▶ [Task instructions] Copy the passage of blog comments below word for word, beginning at the words "You did what" and stopping after the words "you are now.".

Text segment: Begin

It is beautiful that you always had Adrienne's best interests in mind. Not just her physical health, but also her mental health. You made every effort to allow her to live a normal life and to enjoy the experiences that her peers experienced. Protecting her from the extent of her disease in the last few months highlights the compassion you felt for Adrienne. What an amazing mom!

Holidays and a trip will do your heart good. Enjoy.

A Mom (in Texas)

Unknown said...

The what ifs are so hard . . . I've struggled so much with all sorts of scenarios playing and replaying in my head. And, that is what it is . . . a fantasy of what ifs that aren't real.

You did what you had to do for Adrienne with the information you had based on what she wanted. Hold onto that reality, and let those fantasy what ifs go.

I give this advice knowing that words don't make it happen, but know that you are not alone, that others have travelled this path too.

I'm further along than you, and I feel like I need to send out a beacon telling you that you will survive this. I couldn't have imagined I'd have the calm and the comfort I have now when I was where you are now.

Karen, Clare's mom

Adrienne said...

Sorry, Sandy, I rejected your comment by accident. Here it is. Thank you. I love you.

Hi Alison,
I think it's "normal" to have doubts about decisions that we make. "What ifs" will probably float in and out of your mind as you go back and think about everything. Just remember that you did do the best that you could; you always have! It's because of THAT fact that Adrienne lived until she was 22 years old, my friend. Additionally, she lived a life full of wonderful opportunities... again, because you made the best decisions for her AND with her. :-)
Sending you and your family lots of love for the holidays and... one of these days, I'm going to take you up on the offer you made to come out and visit! ;-)
Love you,
Sandy

Julie said...

Alison,

I would like to echo what Bonnie and Sandy said. You did everything you could - and more.

Much love,
Julie (beightler68)

Idaho Cowgirl said...

Hi Alison,

I mentioned on the Lymphoma board that my husband and I would be in Henderson this Fall. We decided to put it off when it was discovered we would be going to Los Angeles for Christmas. We plan to leave Idaho and drive down there. We have friends in Henderson and plan to stay there a few days. Perhaps, I may be able to meet up with you while we are there. You said you may be in Cabo though. We'll be down around the 17th - 20th. PM me on the lymphoma site if it's doable.

Anonymous said...

Text segment: End
Given material: Begin

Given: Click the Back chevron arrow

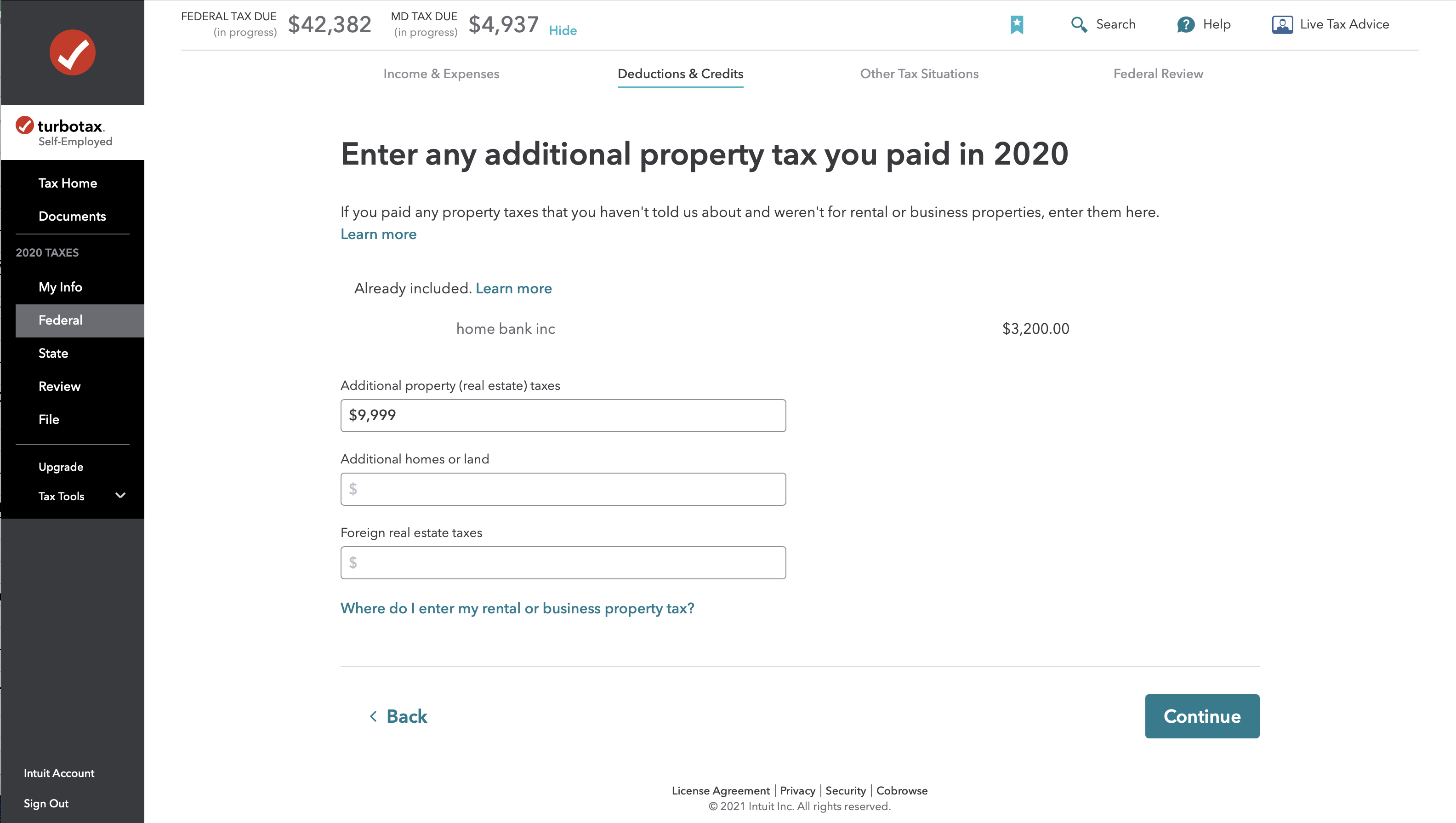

Given material: End

▶ [Exercise answer]
You did what you had to do for Adrienne with the information you had based on what she wanted. Hold onto that reality, and let those fantasy what ifs go.

I give this advice knowing that words don't make it happen, but know that you are not alone, that others have travelled this path too.

I'm further along than you, and I feel like I need to send out a beacon telling you that you will survive this. I couldn't have imagined I'd have the calm and the comfort I have now when I was where you are now.